--- Task details ---
Copy out the lines starting with the line with "Task: Click the FASTQ file icon" and going on through the line with "Action: [174, 358]", substituting "FASTA" for "FASTQ" and keeping everything else unchanged. Leave the pictures out of your answer.

--- Data ---
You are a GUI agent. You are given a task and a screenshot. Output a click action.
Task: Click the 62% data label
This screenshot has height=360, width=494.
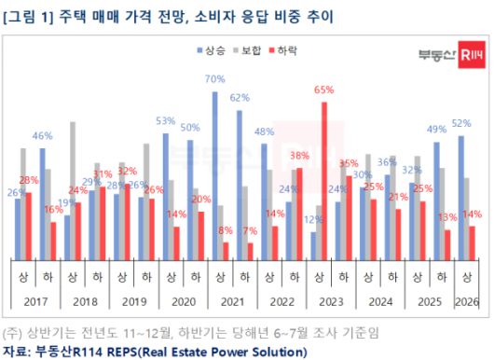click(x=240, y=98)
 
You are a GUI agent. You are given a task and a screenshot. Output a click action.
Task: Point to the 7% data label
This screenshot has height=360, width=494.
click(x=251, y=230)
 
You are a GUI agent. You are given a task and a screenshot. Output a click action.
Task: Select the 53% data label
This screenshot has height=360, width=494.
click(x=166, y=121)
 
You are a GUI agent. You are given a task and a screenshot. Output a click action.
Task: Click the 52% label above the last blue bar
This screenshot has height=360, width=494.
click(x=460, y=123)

* * *

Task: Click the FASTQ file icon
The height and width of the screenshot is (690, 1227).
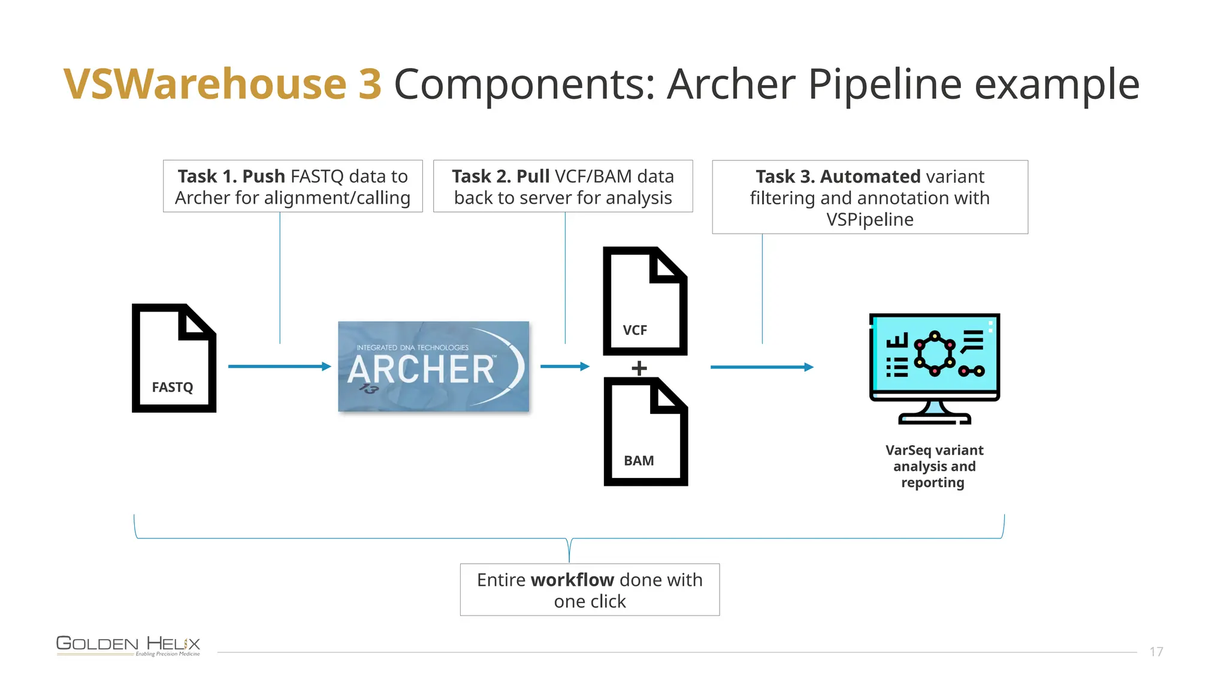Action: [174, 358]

---

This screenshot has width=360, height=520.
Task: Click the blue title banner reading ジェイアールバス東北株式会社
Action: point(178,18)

--- The output ---
Task: Click the FASTA file icon
The height and width of the screenshot is (690, 1227).
Action: [174, 358]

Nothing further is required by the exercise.